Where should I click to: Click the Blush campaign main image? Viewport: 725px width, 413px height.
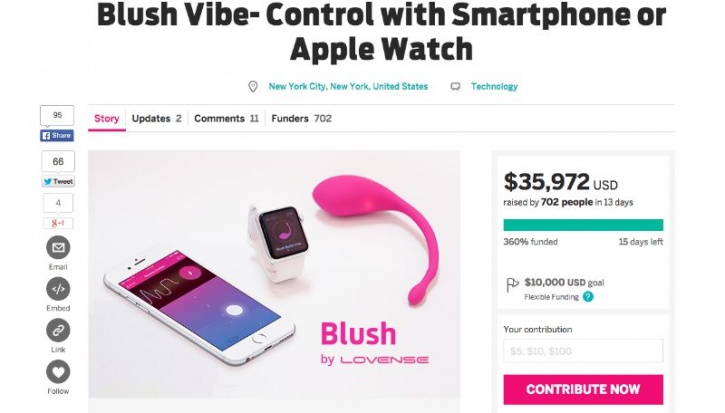pyautogui.click(x=274, y=274)
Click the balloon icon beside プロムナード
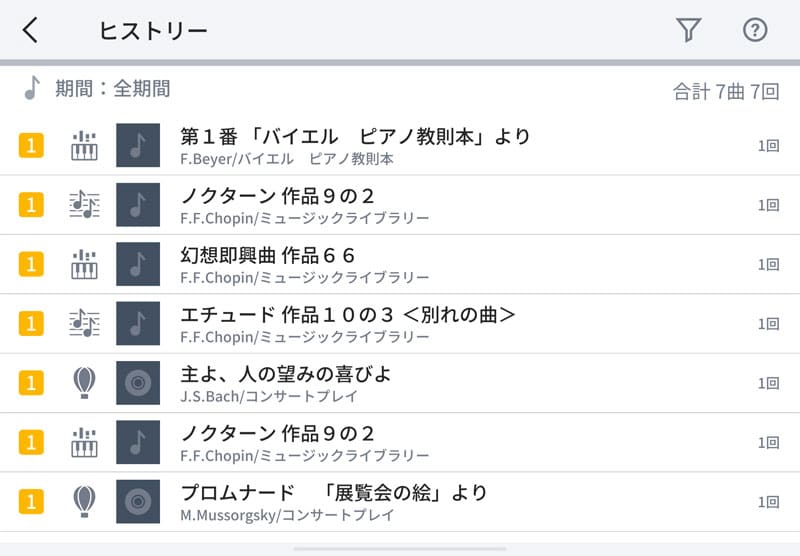This screenshot has width=800, height=556. [x=84, y=501]
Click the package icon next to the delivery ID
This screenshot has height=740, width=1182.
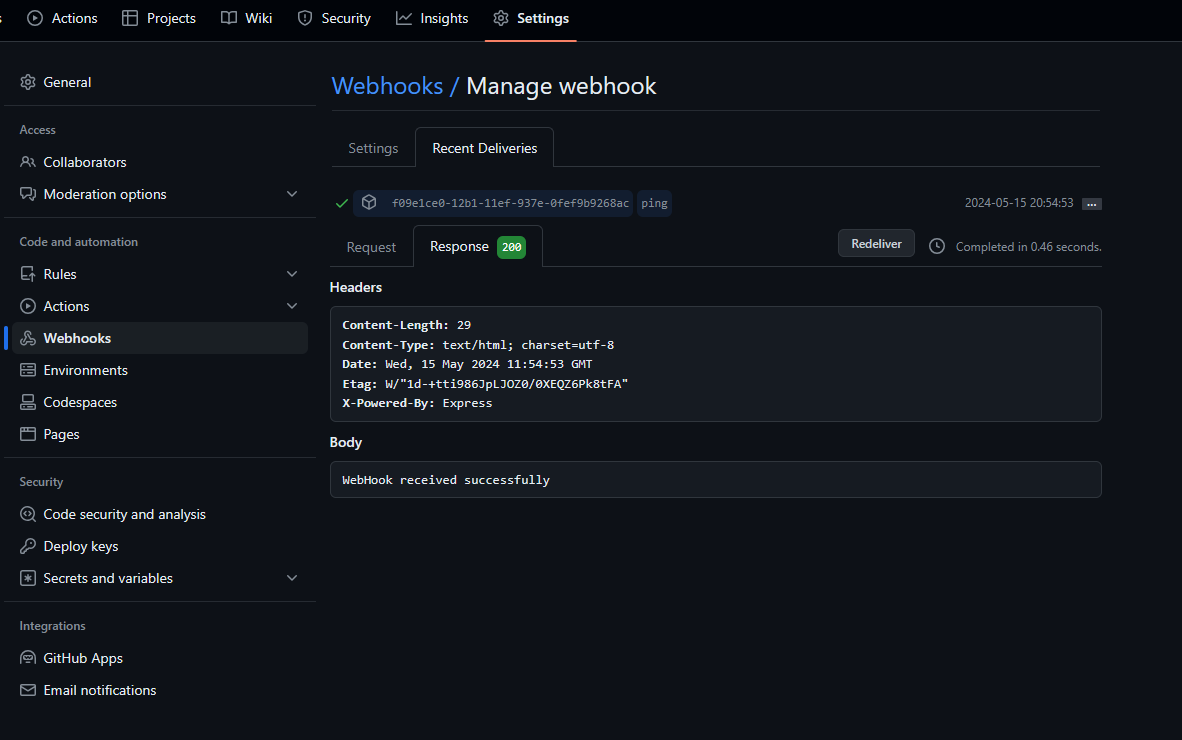point(368,202)
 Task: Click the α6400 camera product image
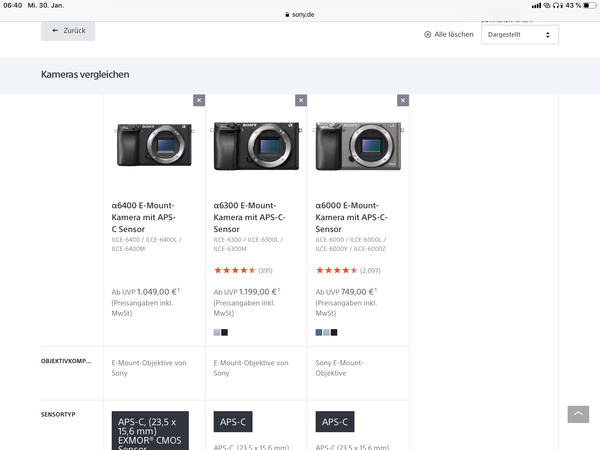(154, 145)
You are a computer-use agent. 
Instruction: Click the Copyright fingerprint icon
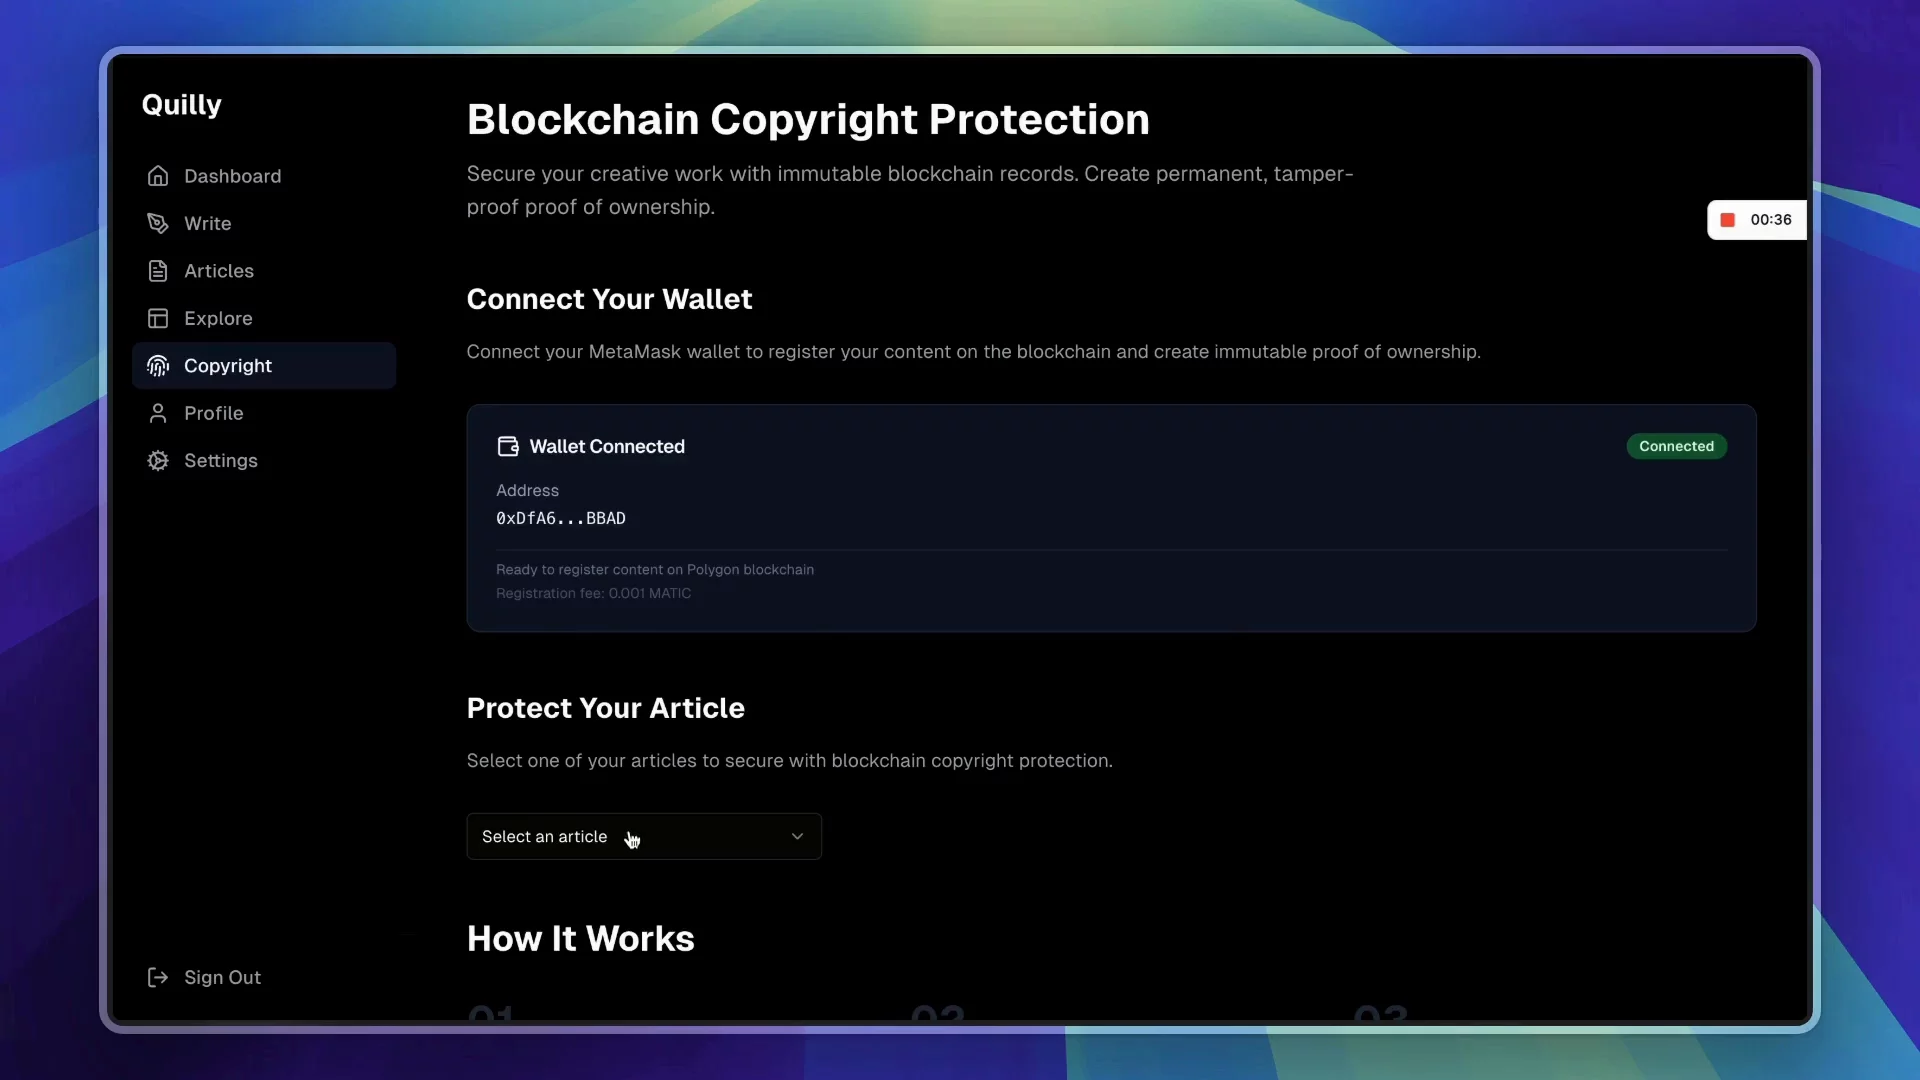point(158,366)
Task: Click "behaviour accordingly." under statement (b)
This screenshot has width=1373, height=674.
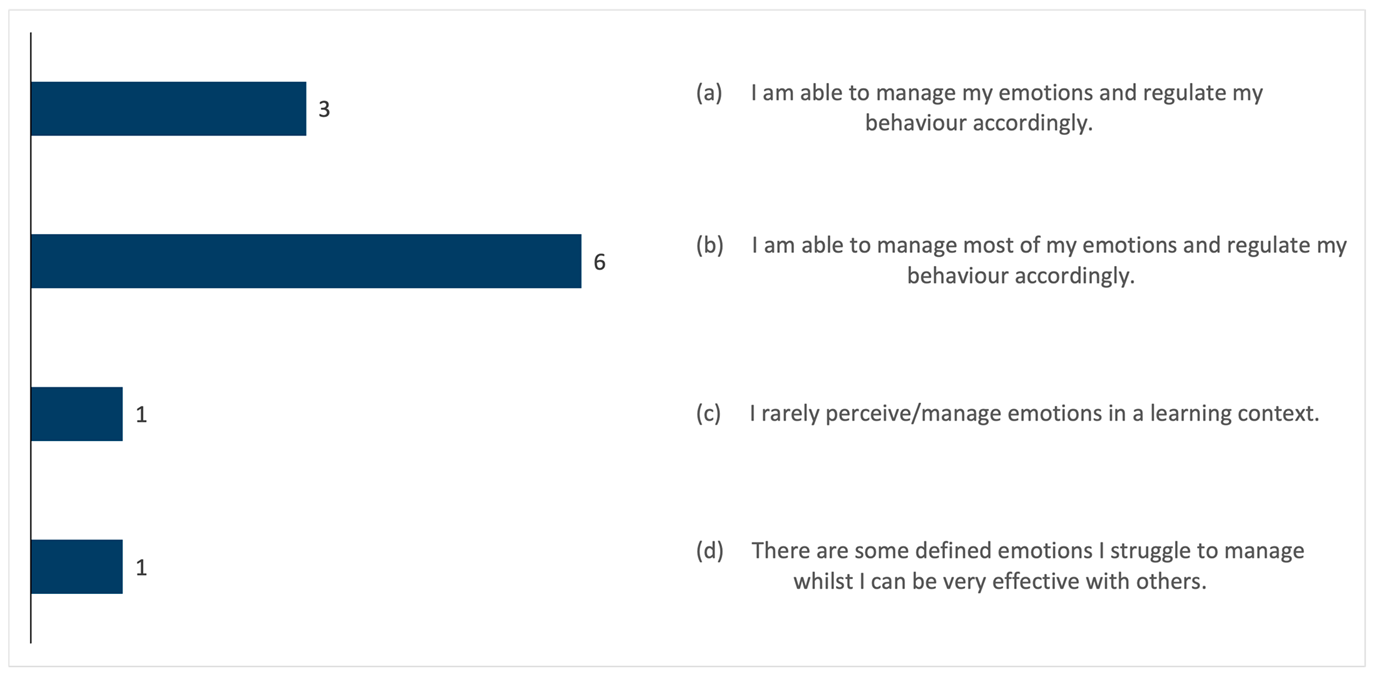Action: pos(1021,276)
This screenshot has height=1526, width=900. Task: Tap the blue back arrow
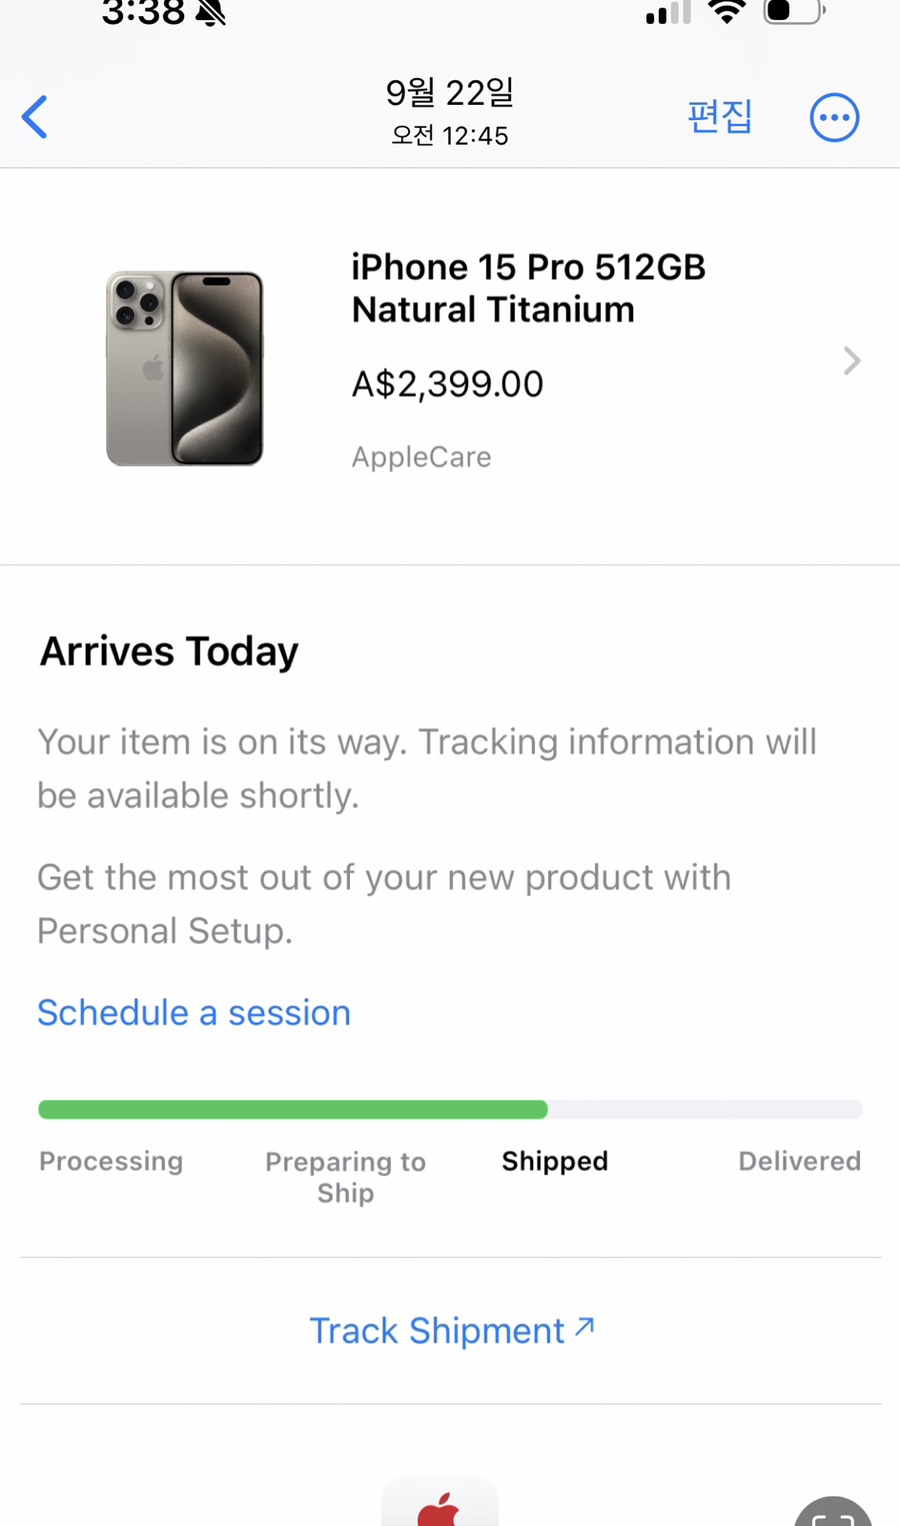click(35, 117)
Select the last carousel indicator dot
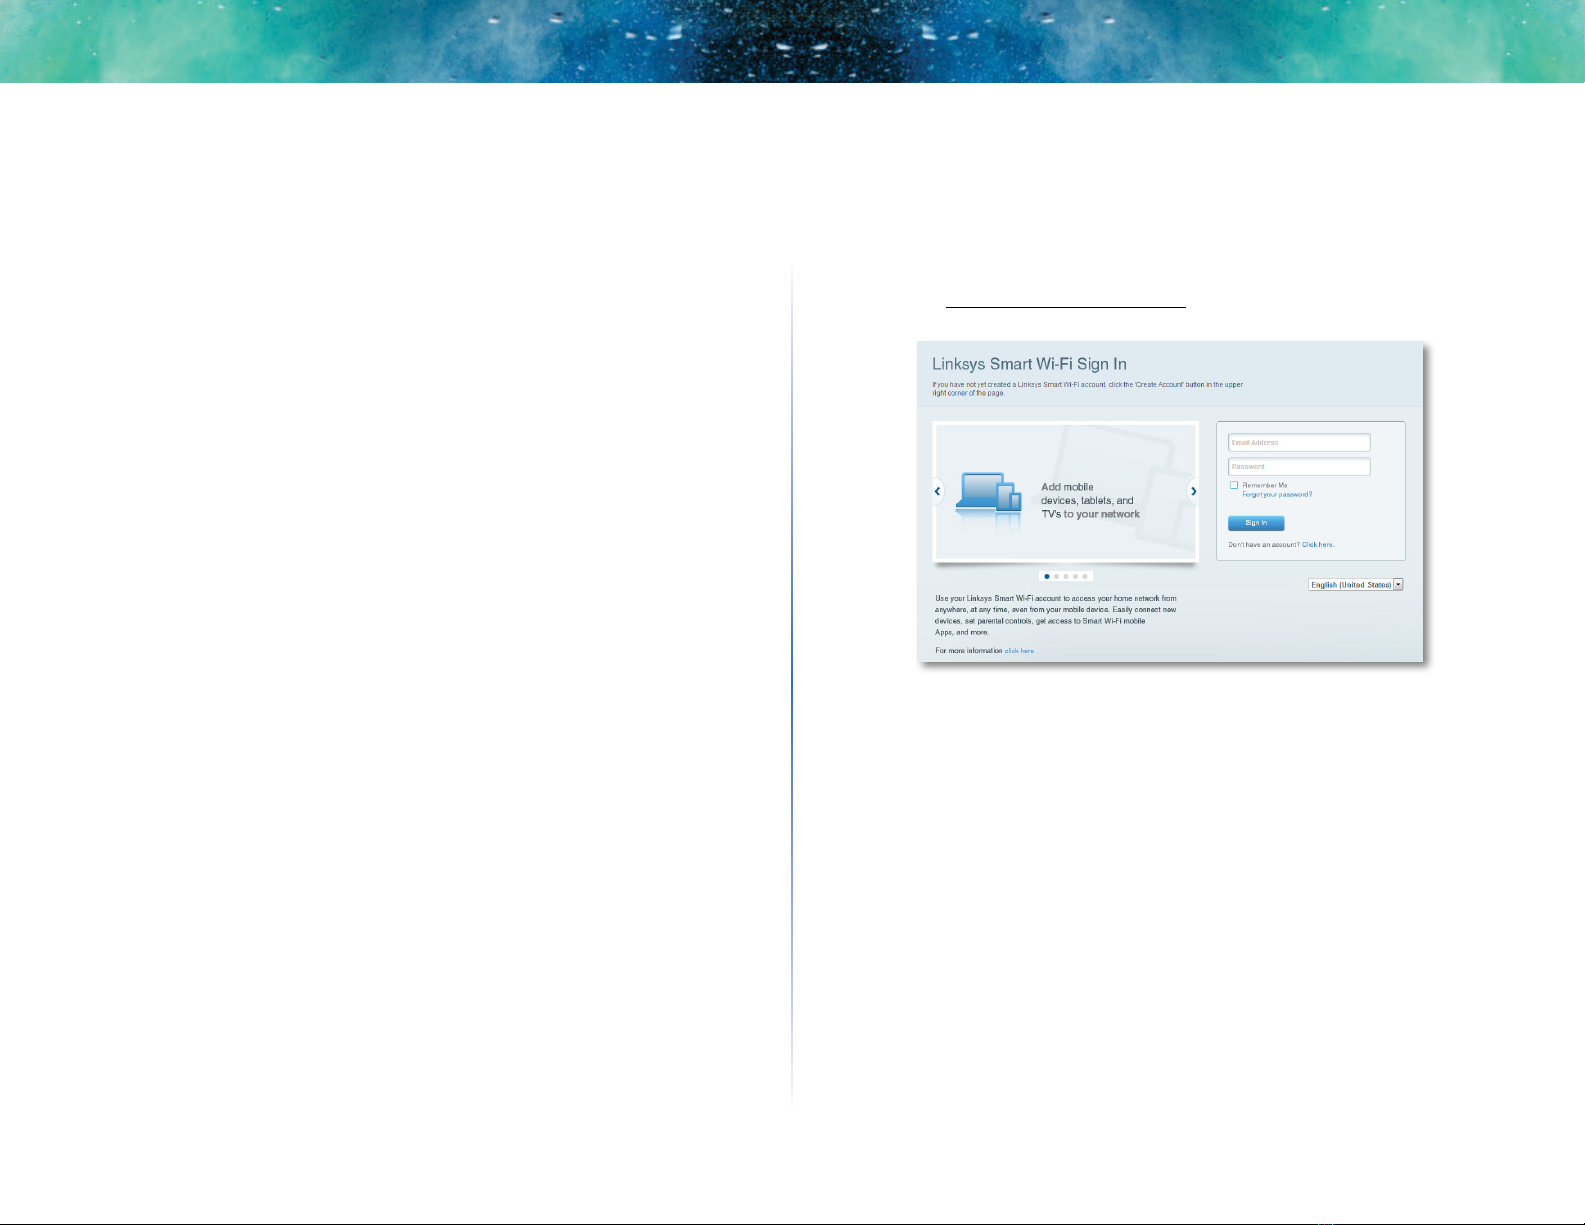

========================

» Exercise: Please print every record exactly as written, without the pictures.

» Expected output:
Where should I click to: Click the Blush campaign main image? Viewport: 725px width, 413px height.
pyautogui.click(x=274, y=274)
Click the balloon icon beside プロムナード
This screenshot has width=800, height=556. [x=84, y=501]
Click the package icon next to the delivery ID
This screenshot has height=740, width=1182.
point(368,202)
 Task: Click the α6400 camera product image
(154, 145)
You are a computer-use agent. 
Instruction: Click the Copyright fingerprint icon
point(158,366)
Task: Click "behaviour accordingly." under statement (b)
This screenshot has width=1373, height=674.
Action: pos(1021,276)
This screenshot has height=1526, width=900. Task: Tap the blue back arrow
click(35, 117)
Select the last carousel indicator dot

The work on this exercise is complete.